Позже я поднялась в кабинет и застала хозяина дома проповедующим:
– Анник невинна. Ее следует поберечь.
Микель выслушивал его с помидорно-красным лицом.
Я оставила их наслаждаться общением, возвратившись только час спустя.
Большой экран на стене был включен – Дьобулус смотрел новости. Сообщали, что для обсуждения назревших между двумя странами проблем приезжает ровеннская делегация во главе с их правителем. Дьобулус выглядел каким-то загруженным, и я решила его не беспокоить. Уходя, я бросила взгляд на не замеченного мною ранее Микеля. С безмятежным видом он свернулся в кресле, поглаживая одну из своих голохвостых любимиц. Каким-то образом по завершению беседы о целомудрии ему удалось не удариться в поспешное пристыженное бегство.
Остаток дня я провела в своей комнате, прислушиваясь к завываниям ветра, раскачивающего деревья, и читая истории болезни. Я пыталась уловить нечто общее, тот признак, по которому Эрве объединил их.

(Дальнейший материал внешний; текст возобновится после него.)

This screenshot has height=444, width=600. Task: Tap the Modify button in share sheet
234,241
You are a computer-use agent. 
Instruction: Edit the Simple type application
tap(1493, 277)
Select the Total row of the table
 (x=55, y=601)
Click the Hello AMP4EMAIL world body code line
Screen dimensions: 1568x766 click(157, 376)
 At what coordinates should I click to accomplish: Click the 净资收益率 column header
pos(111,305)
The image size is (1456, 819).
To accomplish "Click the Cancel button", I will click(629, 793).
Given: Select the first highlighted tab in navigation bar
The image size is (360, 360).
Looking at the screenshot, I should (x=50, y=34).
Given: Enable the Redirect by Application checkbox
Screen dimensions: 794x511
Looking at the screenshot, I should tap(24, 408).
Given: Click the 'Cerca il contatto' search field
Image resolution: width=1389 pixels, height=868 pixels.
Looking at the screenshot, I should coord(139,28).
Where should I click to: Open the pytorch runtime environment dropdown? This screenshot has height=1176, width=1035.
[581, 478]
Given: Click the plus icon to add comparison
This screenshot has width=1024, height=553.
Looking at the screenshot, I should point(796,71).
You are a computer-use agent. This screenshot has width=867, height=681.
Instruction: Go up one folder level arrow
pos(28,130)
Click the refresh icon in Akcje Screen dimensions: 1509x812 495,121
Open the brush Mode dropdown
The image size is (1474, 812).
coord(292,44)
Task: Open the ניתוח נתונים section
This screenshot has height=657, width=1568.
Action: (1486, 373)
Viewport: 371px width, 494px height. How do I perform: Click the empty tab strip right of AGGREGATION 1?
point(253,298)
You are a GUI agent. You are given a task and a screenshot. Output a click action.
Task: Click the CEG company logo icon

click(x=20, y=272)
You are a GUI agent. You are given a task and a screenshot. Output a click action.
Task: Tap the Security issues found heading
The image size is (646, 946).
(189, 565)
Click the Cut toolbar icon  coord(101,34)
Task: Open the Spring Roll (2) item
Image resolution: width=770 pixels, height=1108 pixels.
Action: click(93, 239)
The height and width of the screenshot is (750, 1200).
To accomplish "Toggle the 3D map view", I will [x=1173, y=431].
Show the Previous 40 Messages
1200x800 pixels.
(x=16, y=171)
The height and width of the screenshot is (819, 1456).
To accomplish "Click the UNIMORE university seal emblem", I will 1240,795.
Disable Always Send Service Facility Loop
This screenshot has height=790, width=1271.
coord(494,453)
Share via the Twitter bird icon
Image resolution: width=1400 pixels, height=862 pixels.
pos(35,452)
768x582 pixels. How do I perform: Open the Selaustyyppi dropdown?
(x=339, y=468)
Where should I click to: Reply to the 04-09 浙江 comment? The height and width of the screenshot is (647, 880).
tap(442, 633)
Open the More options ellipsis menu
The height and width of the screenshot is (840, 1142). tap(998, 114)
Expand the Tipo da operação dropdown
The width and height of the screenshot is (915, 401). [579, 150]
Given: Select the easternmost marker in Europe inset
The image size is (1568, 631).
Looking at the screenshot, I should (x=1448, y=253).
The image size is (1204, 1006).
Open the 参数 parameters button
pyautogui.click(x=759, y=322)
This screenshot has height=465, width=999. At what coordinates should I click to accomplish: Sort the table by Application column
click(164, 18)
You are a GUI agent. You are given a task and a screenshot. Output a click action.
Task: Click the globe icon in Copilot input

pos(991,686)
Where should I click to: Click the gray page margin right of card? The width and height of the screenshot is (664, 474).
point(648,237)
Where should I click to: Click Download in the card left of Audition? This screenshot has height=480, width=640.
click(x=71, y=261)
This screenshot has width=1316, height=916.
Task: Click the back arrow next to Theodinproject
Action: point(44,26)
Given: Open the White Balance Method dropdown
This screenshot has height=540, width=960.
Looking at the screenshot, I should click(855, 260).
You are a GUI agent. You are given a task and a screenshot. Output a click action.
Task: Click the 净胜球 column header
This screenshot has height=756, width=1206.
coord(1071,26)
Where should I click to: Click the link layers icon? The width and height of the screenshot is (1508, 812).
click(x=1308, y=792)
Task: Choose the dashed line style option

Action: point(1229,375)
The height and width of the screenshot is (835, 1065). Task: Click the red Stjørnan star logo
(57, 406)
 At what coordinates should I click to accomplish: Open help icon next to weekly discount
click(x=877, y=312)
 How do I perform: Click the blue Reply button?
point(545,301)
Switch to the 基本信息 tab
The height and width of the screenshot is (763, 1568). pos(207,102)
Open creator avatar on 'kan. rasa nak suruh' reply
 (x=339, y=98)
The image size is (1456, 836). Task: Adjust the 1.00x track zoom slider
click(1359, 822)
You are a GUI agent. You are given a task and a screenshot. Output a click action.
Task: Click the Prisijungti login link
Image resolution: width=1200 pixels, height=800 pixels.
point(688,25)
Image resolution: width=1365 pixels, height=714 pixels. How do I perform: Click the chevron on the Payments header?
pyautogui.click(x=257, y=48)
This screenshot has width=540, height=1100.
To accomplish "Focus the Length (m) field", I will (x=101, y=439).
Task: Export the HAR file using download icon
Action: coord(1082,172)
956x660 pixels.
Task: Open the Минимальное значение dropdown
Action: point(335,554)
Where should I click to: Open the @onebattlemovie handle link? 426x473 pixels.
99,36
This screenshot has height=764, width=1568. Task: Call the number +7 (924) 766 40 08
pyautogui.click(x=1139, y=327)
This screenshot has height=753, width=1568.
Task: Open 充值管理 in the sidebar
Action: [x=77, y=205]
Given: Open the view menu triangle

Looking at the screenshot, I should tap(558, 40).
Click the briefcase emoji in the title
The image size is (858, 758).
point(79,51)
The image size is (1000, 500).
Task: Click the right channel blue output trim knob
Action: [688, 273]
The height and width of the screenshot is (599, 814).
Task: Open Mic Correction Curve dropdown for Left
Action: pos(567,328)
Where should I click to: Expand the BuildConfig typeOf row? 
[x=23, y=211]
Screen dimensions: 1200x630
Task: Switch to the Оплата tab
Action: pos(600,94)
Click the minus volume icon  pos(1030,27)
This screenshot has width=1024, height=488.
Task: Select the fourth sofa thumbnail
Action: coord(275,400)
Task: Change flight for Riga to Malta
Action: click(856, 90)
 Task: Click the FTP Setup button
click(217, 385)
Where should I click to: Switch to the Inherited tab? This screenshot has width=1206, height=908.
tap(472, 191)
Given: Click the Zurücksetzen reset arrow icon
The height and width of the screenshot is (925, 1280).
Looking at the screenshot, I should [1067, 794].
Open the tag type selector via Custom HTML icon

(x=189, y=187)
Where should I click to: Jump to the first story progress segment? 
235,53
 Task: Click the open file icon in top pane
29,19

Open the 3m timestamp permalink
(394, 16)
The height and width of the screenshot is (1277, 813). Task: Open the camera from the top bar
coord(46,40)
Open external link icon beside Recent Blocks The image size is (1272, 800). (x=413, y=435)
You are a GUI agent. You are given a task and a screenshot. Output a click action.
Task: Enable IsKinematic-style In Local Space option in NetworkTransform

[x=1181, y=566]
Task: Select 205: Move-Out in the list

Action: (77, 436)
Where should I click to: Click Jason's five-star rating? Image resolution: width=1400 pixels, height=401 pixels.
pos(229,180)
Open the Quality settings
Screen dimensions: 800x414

Чужое несчастье излагалось по-врачебному сухо, но краткость изложения лишь заставляла задуматься над тем кромешным отчаяньем, что порой было обозначено всего-то парой слов. Все эти люди были несчастны. Они слишком цеплялись за прошлое и, с точки зрения нормального человека, частенько вели себя нелогично. Они не могли выстраивать здоровые отношения, были склонны к зависимостям, а по ночам долго лежали без сна, придавленные тяжестью жизни. Когда им наконец удавалось уснуть, они видели дурные сны.
Утомившись, я вытянулась на кровати и, глядя в потолок широко раскрытыми глазами, задумалась над тем, что мешает нам жить. Почему счастье оставляет нас сразу, как только заканчивается, а боль, страх, разочарование въедаются в кости, остаются внутри навсегда? Мне вдруг захотелось пойти в комнату Науэля, извиниться за то, что была груба с ним. Послушать вместе пластинку, поболтать, просто посмотреть на него. Его поведение уже не казалось мне ранящим и обидным. Я простила Науэля.
– Дождь зовет, – объявил Дьобулус, вдруг материализуясь возле моей кровати.
– Что за привычка подкрадываться?
– Осталась с тех времен, когда все приходилось делать самому, – очаровательно улыбнулся Дьобулус.
Я вспомнила горячие прикосновения его губ. Как это ни печально, но я чувствовала симпатию к нему. Хуже того – нечто в нем притягивало меня с самого начала, несмотря на его жестокость и весьма сомнительный род деятельности.
– Я принял окончательное решение встать на твою сторону, – продолжил Дьобулус. – Тебе очень повезло, не то я сдул бы тебя, как пылинку. Собирайся.
– А я бы, разозлившись, обрушилась на тебя, как кирпич. Куда мы?
– Не куда, а к кому.
– К кому?
– Навестить одного старого друга.
– Нет у меня старых друзей.
– С этим, будь уверена, ты хорошо знакома.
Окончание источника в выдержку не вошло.